BEGIN Data shown

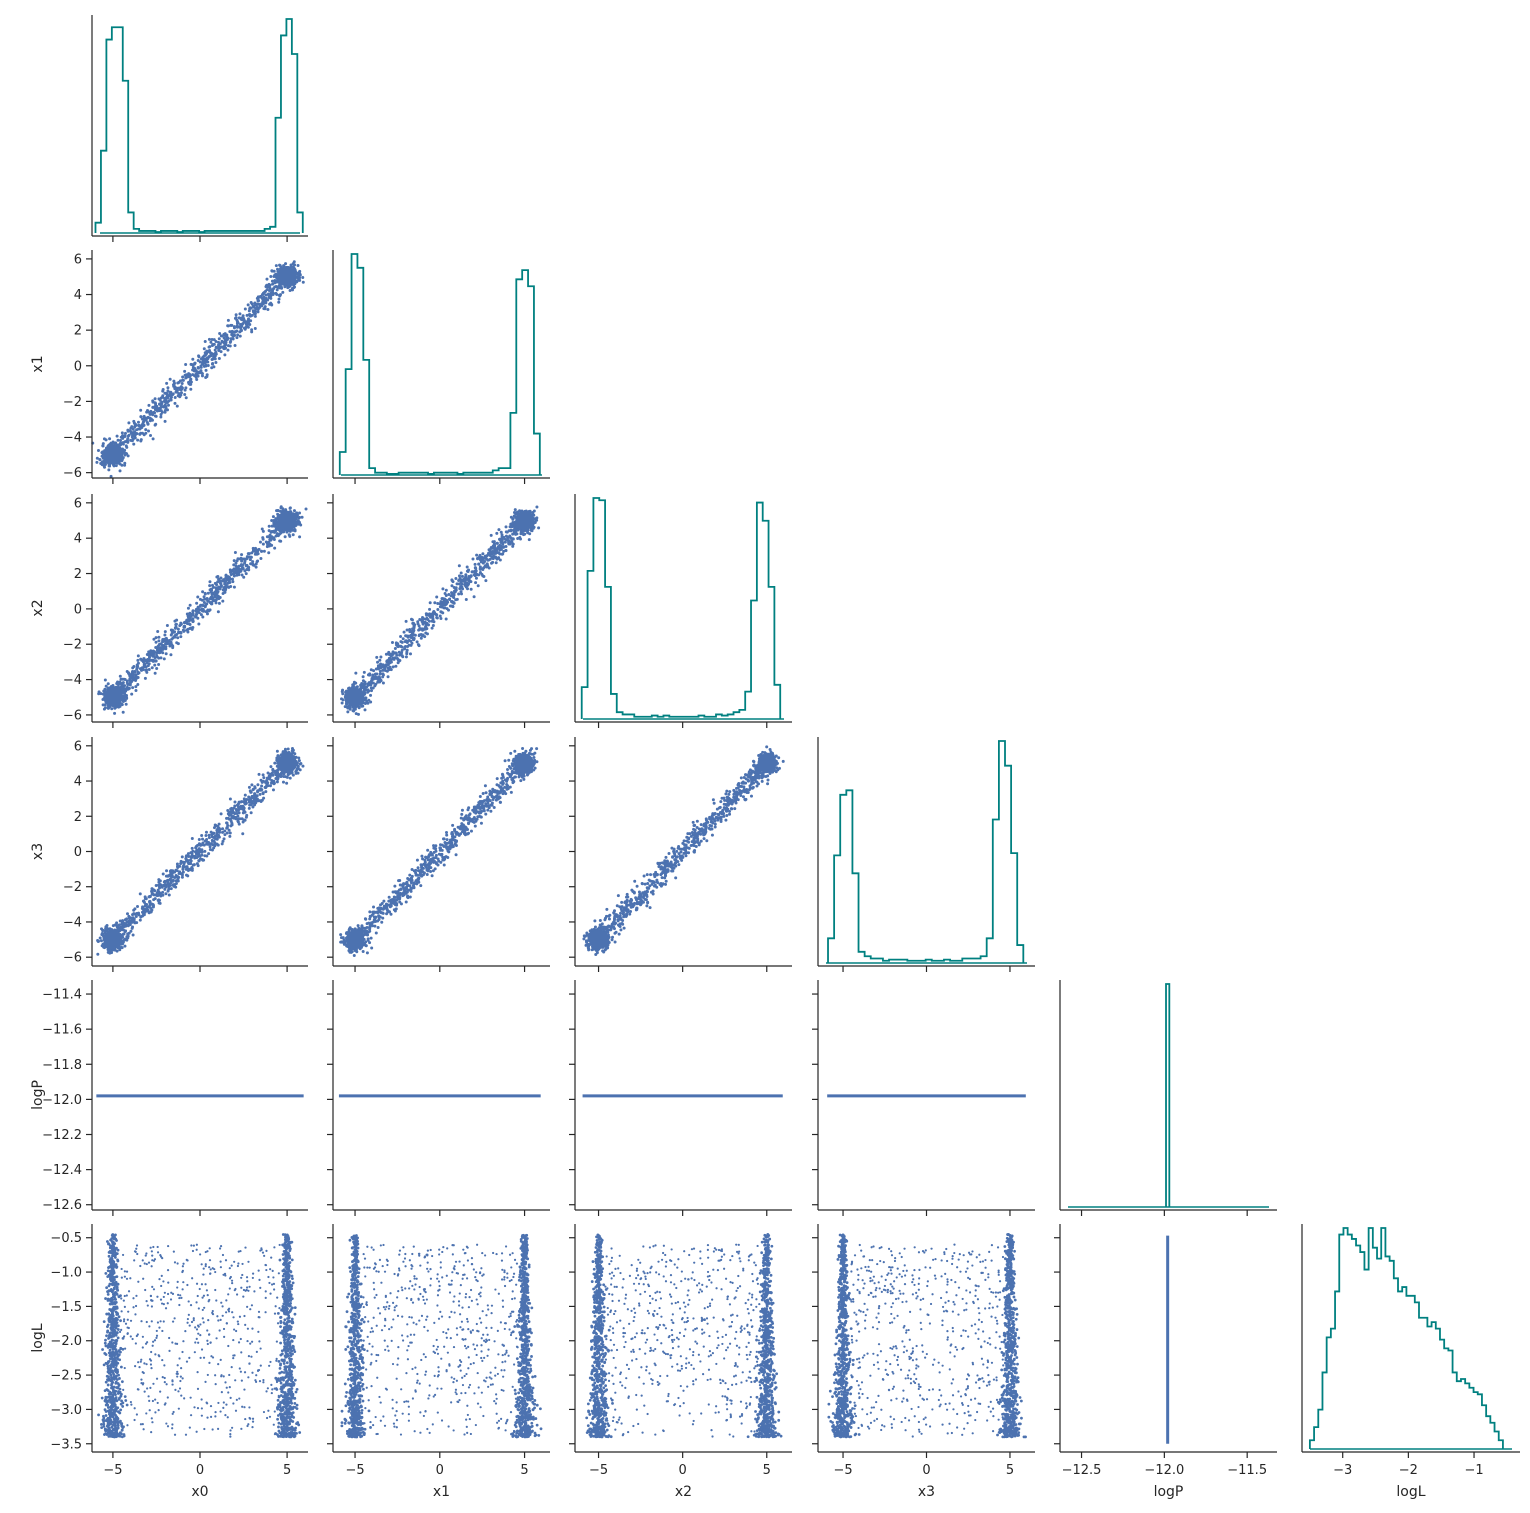 This screenshot has width=1530, height=1513. I want to click on y-tick-label: −2, so click(72, 402).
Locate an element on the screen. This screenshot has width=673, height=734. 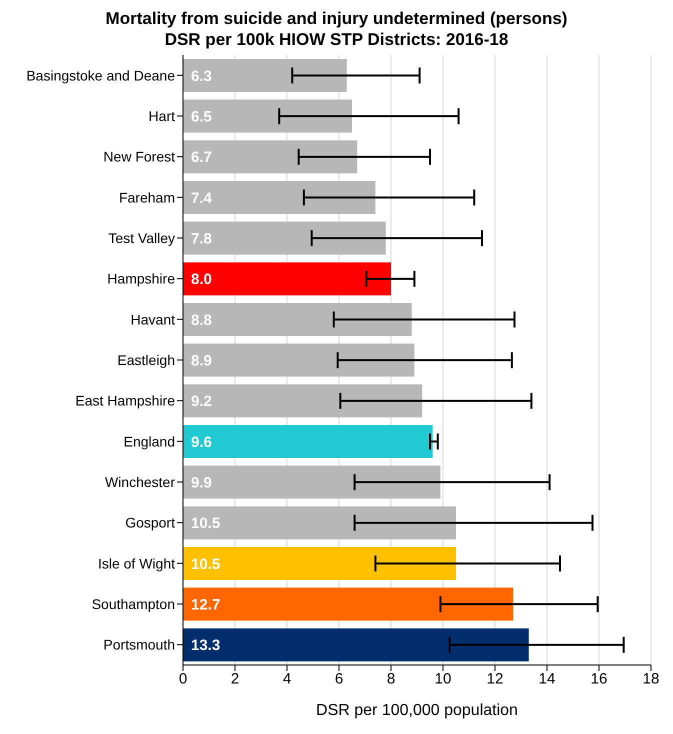
y-tick-label: Havant is located at coordinates (153, 320).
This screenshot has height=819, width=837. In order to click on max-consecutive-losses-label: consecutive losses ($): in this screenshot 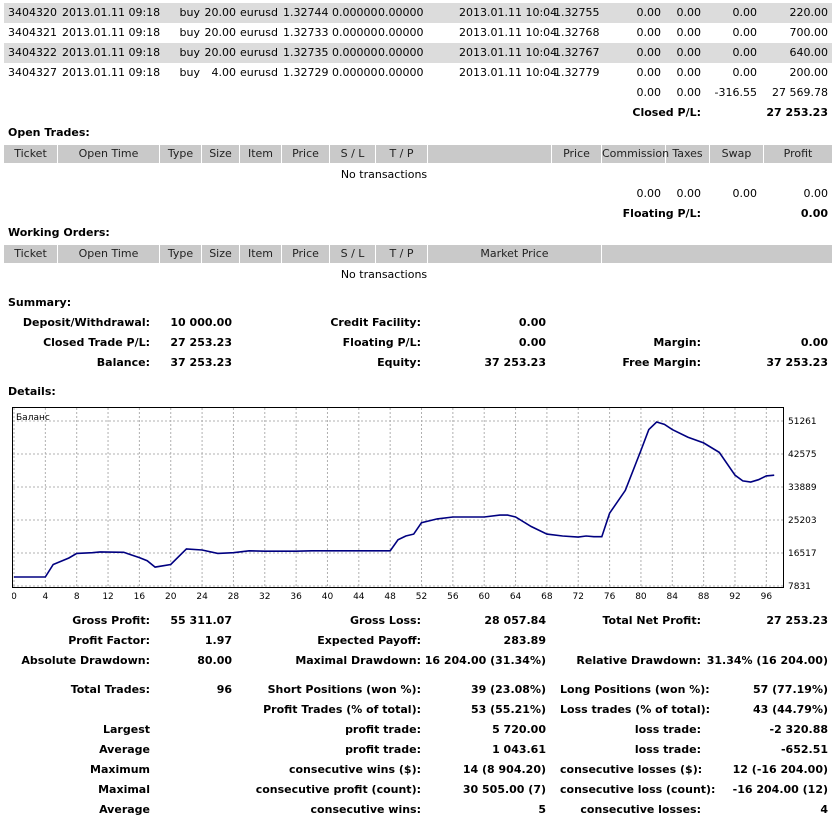, I will do `click(632, 770)`.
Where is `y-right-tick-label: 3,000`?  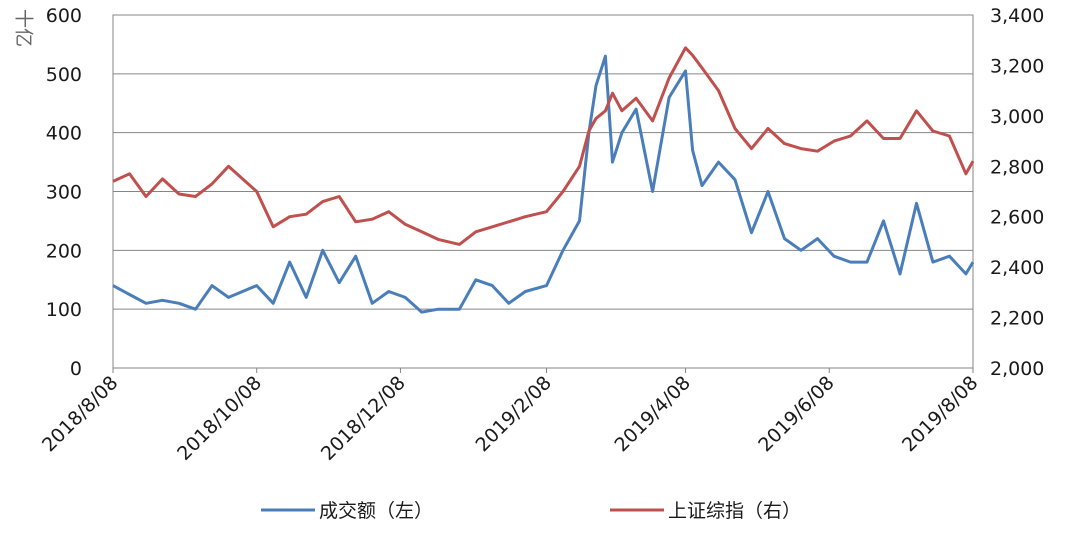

END Data shown

Retype the records exactly, from the start through the line containing "y-tick-label: Havant is", including that line. Leave out the pictures.

### Response box
 This screenshot has width=1530, height=1513. I want to click on y-tick-label: −2, so click(72, 402).
Locate an element on the screen. This screenshot has width=673, height=734. 
y-tick-label: Havant is located at coordinates (153, 320).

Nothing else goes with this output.